Add the following code to the Main method that creates an Azure blob dataset. Learn more from Azure Blob dataset properties on supported properties and details.
You define a dataset that represents the source data in Azure Blob. This Blob dataset refers to the Azure Storage linked service you create in the previous step, and describes:
- The location of the blob to copy from: FolderPath and FileName;
- The blob format indicating how to parse the content: TextFormat and its settings (for example, column delimiter).
- The data structure, including column names and data types which in this case map to the sink SQL table.
// Create a Azure Blob dataset
Console.WriteLine("Creating dataset " + blobDatasetName + "...");
DatasetResource blobDataset = new DatasetResource(
new AzureBlobDataset
{
LinkedServiceName = new LinkedServiceReference
{
ReferenceName = storageLinkedServiceName
},
FolderPath = inputBlobPath,
FileName = inputBlobName,
Format = new TextFormat { ColumnDelimiter = "|" },
Structure = new List<DatasetDataElement>
{
new DatasetDataElement
{
Name = "FirstName",
Type = "String"
},
new DatasetDataElement
{
Name = "LastName",
Type = "String"
}
}
}
);
client.Datasets.CreateOrUpdate(resourceGroup, dataFactoryName, blobDatasetName, blobDataset);
Console.WriteLine(SafeJsonConvert.SerializeObject(blobDataset, client.SerializationSettings));
Add the following code to the Main method that creates an Azure SQL Database dataset. Learn more from Azure SQL Database dataset properties on supported properties and details.
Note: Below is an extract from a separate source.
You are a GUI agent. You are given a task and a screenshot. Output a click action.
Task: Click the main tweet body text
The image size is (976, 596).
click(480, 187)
You define a dataset that represents the sink data in Azure SQL Database. This dataset refers to the Azure SQL Database linked service you create in the previous step. It also specifies the SQL table that holds the copied data.
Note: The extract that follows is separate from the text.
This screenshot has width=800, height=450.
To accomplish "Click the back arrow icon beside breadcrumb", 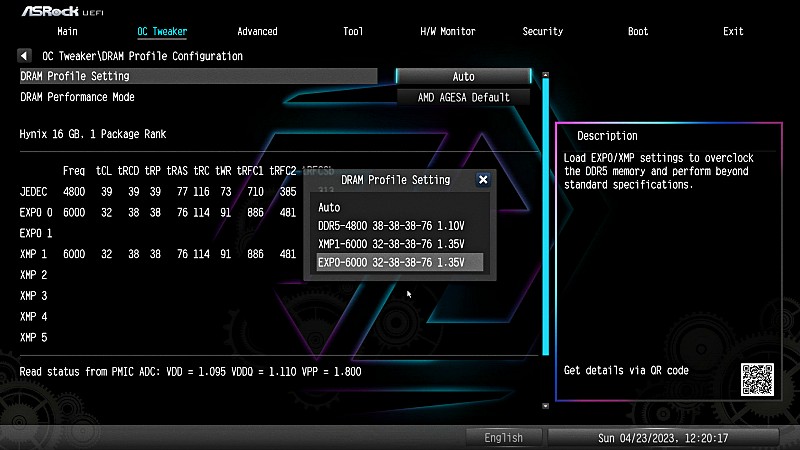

// Create a Azure SQL Database dataset
Console.WriteLine("Creating dataset " + sqlDatasetName + "...");
DatasetResource sqlDataset = new DatasetResource(
new AzureSqlTableDataset
{
LinkedServiceName = new LinkedServiceReference
{
ReferenceName = sqlDbLinkedServiceName
},
TableName = azureSqlTableName
}
);
client.Datasets.CreateOrUpdate(resourceGroup, dataFactoryName, sqlDatasetName, sqlDataset);
Console.WriteLine(SafeJsonConvert.SerializeObject(sqlDataset, client.SerializationSettings));
Add the following code to the Main method that creates a pipeline with a copy activity. In this tutorial, this pipeline contains one activity: copy activity, which takes in the Blob dataset as source and the SQL dataset as sink. Learn more from Copy Activity Overview on copy activity details.
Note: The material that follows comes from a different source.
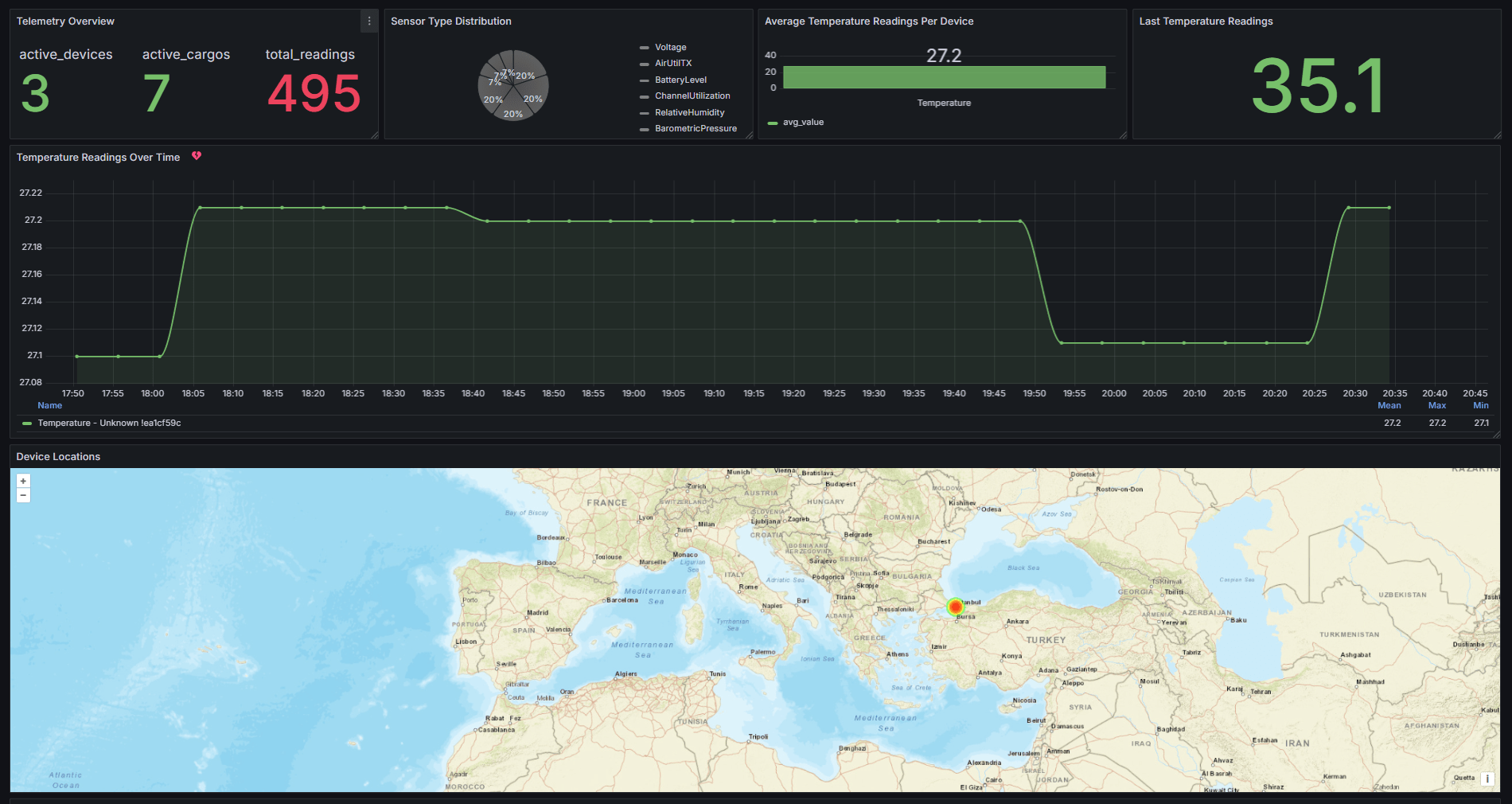Sort legend by the Mean column
Screen dimensions: 1512x804
point(1389,406)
// Create a pipeline with copy activity
Console.WriteLine("Creating pipeline " + pipelineName + "...");
PipelineResource pipeline = new PipelineResource
{
Activities = new List<Activity>
{
new CopyActivity
{
Name = "CopyFromBlobToSQL",
Inputs = new List<DatasetReference>
{
new DatasetReference()
{
ReferenceName = blobDatasetName
}
},
Outputs = new List<DatasetReference>
{
new DatasetReference
{
ReferenceName = sqlDatasetName
}
},
Source = new BlobSource { },
Sink = new SqlSink { }
}
}
};
client.Pipelines.CreateOrUpdate(resourceGroup, dataFactoryName, pipelineName, pipeline);
Console.WriteLine(SafeJsonConvert.SerializeObject(pipeline, client.SerializationSettings));
Add the following code to the Main method that triggers a pipeline run.
// Create a pipeline run
Console.WriteLine("Creating pipeline run...");
CreateRunResponse runResponse = client.Pipelines.CreateRunWithHttpMessagesAsync(resourceGroup, dataFactoryName, pipelineName).Result.Body;
Console.WriteLine("Pipeline run ID: " + runResponse.RunId);
-
Add the following code to the Main method to continuously check the status of the pipeline run until it finishes copying the data.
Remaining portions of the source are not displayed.